Surtout quand on a déjà gagné la confiance des acteurs, c’est regrettable de ne pas continuer et de se faire rattraper par les autres.» Les autres : les mangas japonais et la BD belge. «Les Belges ont créé un festival de BD qui se déroule en juin à Hanoï, les auteurs présents sont exclusivement belges.» L’intérêt économique est aussi évoqué par François Serre, du Lisa. «Il ne faut pas négliger cet aspect de notre coopération. Si nous ne formons pas les élites vietnamiennes au cinéma européen, ils n’achèteront jamais nos films.».

Festival de Hué 2012


Le festival de Hué est né en 2000 avec un soutien financier français d’un million de dollars (ministères des Affaires étrangères, de la Culture, secrétariat d’État au Tourisme, Régions Poitou-Charentes et Nord-Pas-de-Calais, sponsors) dégressif au fil des éditions. Seule à n’avoir pas réduit ses engagements, la Région Poitou-Charentes est à ce jour le partenaire principal du festival en attribuant 150 000 euros.

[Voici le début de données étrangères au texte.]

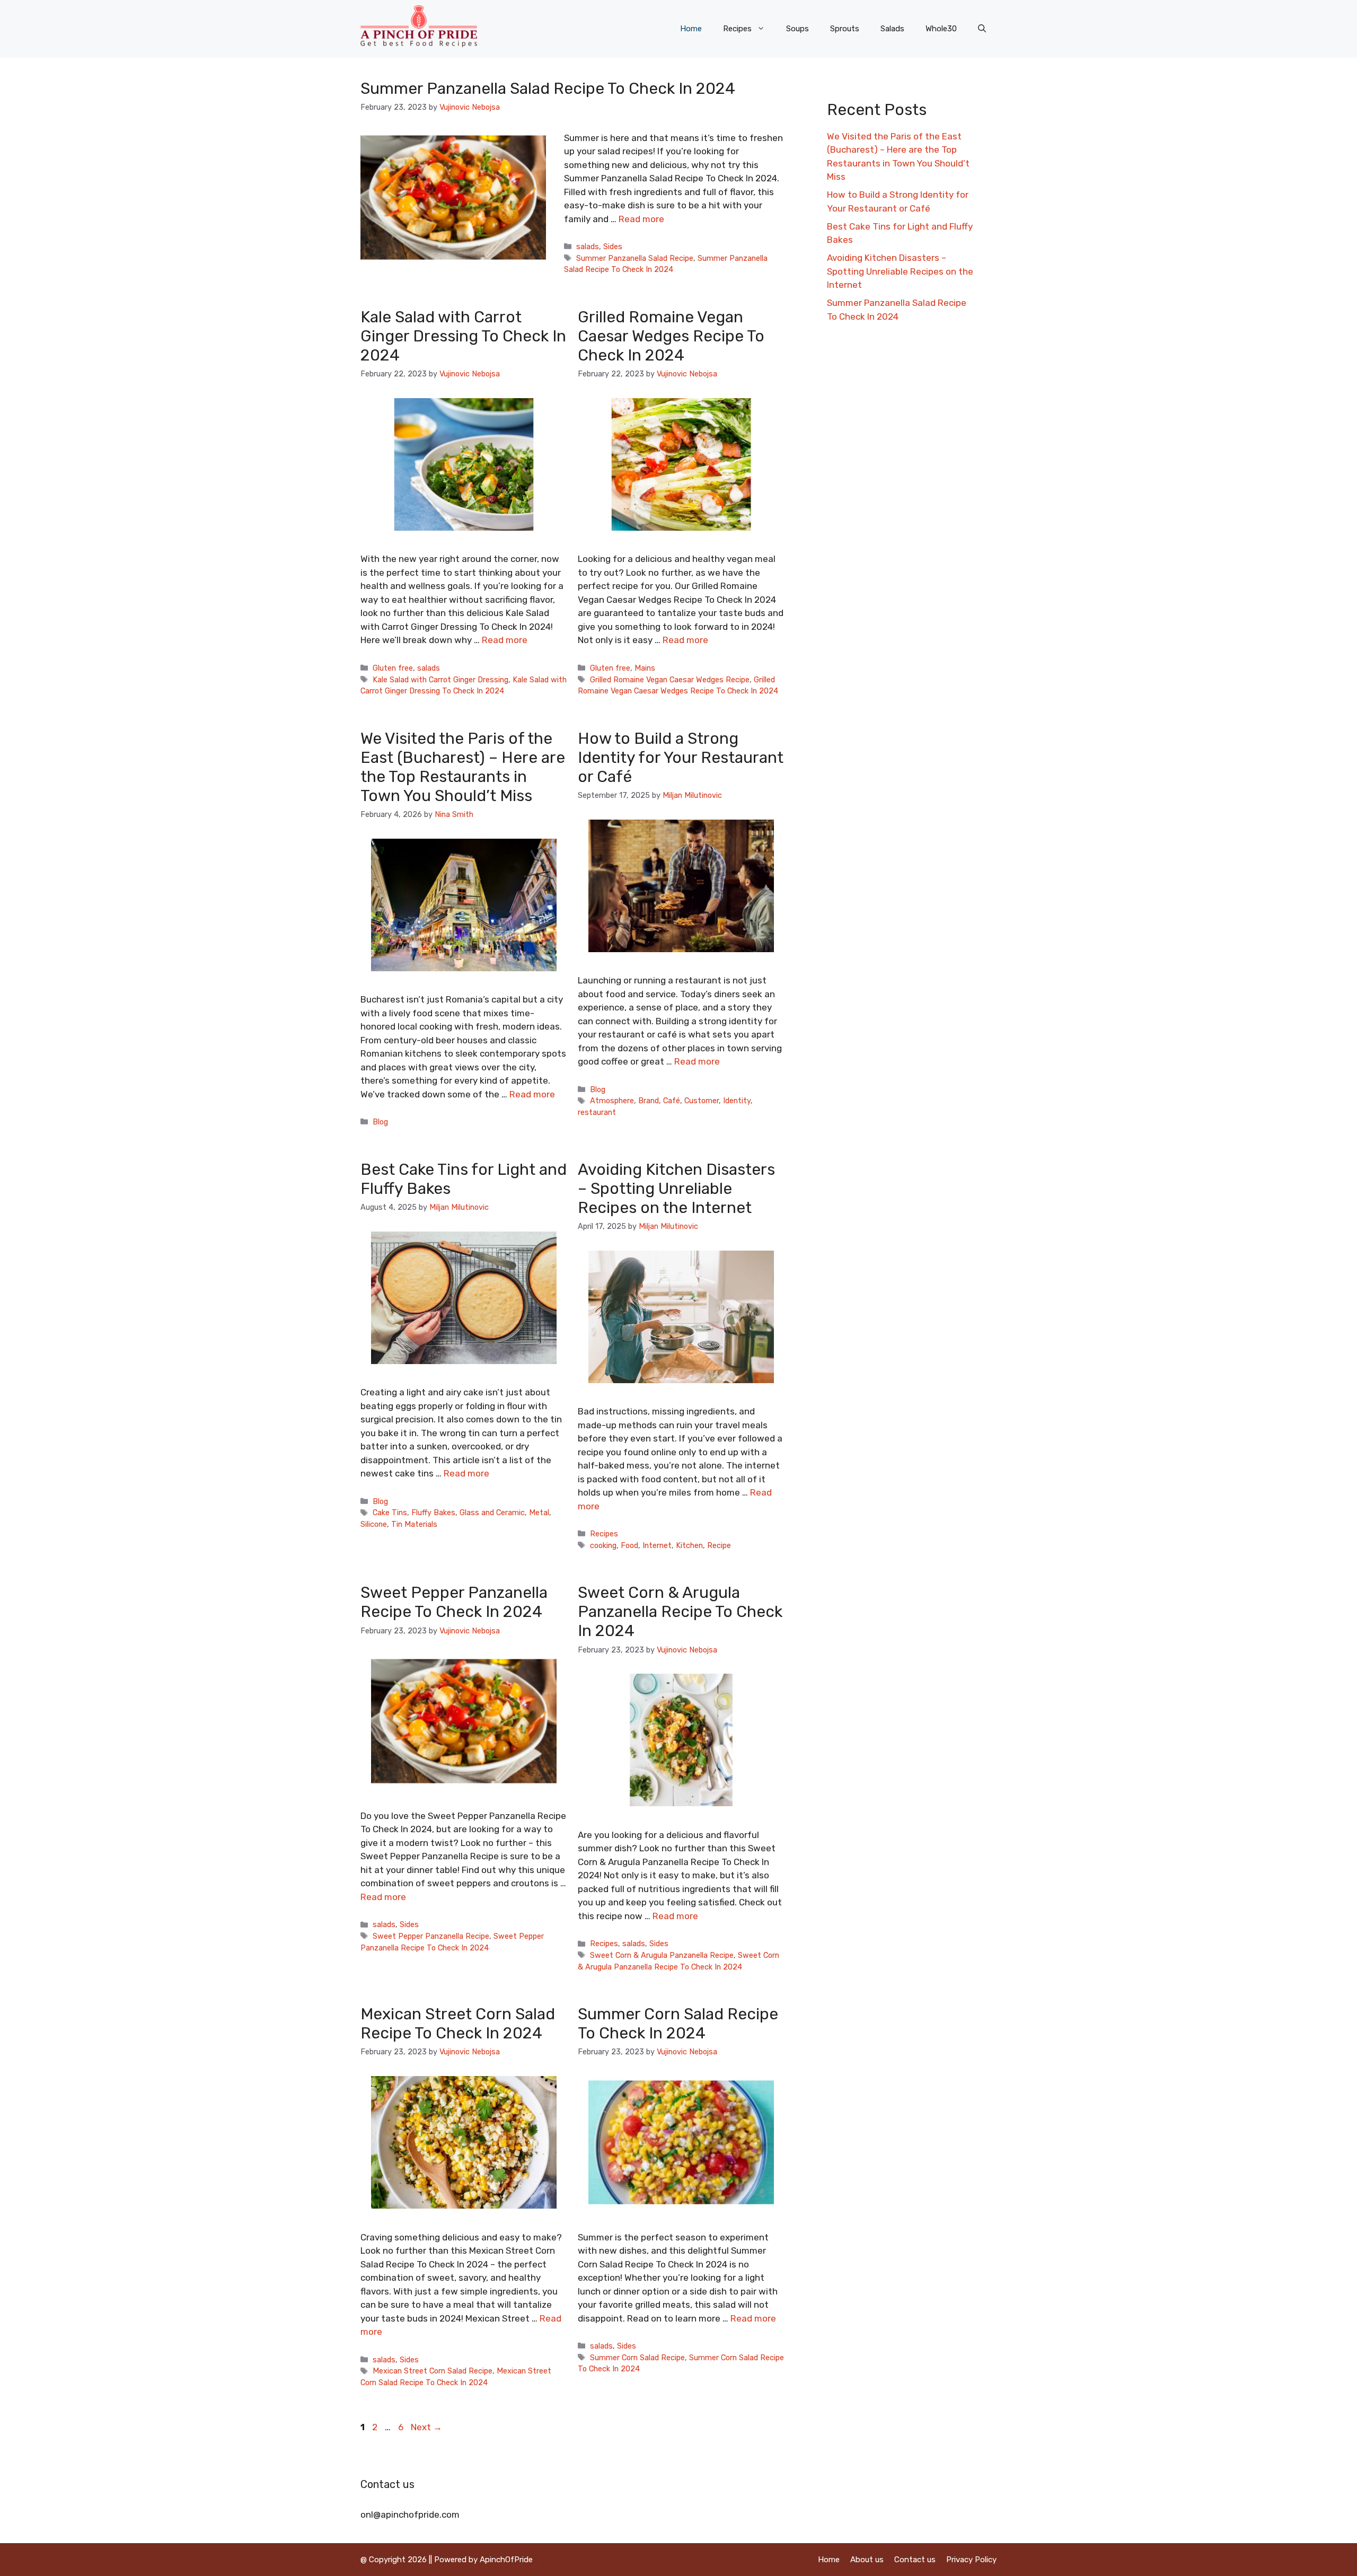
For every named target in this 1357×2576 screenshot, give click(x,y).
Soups (797, 28)
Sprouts (844, 28)
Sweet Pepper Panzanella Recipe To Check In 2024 (454, 1602)
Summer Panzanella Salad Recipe (634, 258)
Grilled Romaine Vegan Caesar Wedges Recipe (670, 679)
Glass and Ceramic (492, 1512)
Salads (892, 28)
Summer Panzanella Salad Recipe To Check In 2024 (547, 88)
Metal (539, 1512)
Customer (701, 1100)
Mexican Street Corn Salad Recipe (432, 2371)
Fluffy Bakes (433, 1512)
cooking (603, 1545)
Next (426, 2427)
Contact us (915, 2559)
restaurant (597, 1112)
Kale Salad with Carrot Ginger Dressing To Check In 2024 (463, 336)
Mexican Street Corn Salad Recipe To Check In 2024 (457, 2023)
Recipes (737, 28)
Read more (641, 219)
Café (671, 1100)
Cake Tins (390, 1512)
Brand (648, 1100)
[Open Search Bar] (982, 29)
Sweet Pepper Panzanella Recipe (431, 1936)
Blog (380, 1122)
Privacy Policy (971, 2559)
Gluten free (393, 668)
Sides (612, 246)
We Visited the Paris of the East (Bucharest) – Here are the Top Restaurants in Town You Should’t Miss (462, 767)
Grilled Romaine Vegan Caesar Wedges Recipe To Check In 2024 (671, 336)
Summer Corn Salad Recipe (637, 2357)
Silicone (373, 1524)
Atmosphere (612, 1100)
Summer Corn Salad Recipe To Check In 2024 (678, 2023)
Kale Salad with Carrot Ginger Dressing (440, 679)
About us (867, 2559)
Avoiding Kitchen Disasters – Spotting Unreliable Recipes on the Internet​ (676, 1188)
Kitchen (689, 1545)
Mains (645, 668)
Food (629, 1545)
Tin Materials (414, 1524)
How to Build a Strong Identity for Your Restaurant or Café (680, 757)
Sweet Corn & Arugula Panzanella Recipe (662, 1955)
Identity (737, 1100)
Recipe (719, 1545)
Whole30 (941, 28)
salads (587, 246)
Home (691, 28)
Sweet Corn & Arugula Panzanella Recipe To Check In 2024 (680, 1611)
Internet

Venues du Poitou-Charentes pour représenter la région, principal partenaire du festival, la fanfare Jazz Combo Box anime les rues de Hué, la compagnie Carabosse enflamme littéralement la cité impériale et la scénographe Vanessa Jousseaume propose des écoutes alanguies de textes extraits de la littérature romantique vietnamienne sur ses Oreillers rouges. 
D’autres artistes français, invités par la ville de Rennes ou l’ambassade de France, se joignent aux centaines d’autres venus du monde entier pour cette 7e édition du festival de Hué qui se déroule du 7 au 15 avril.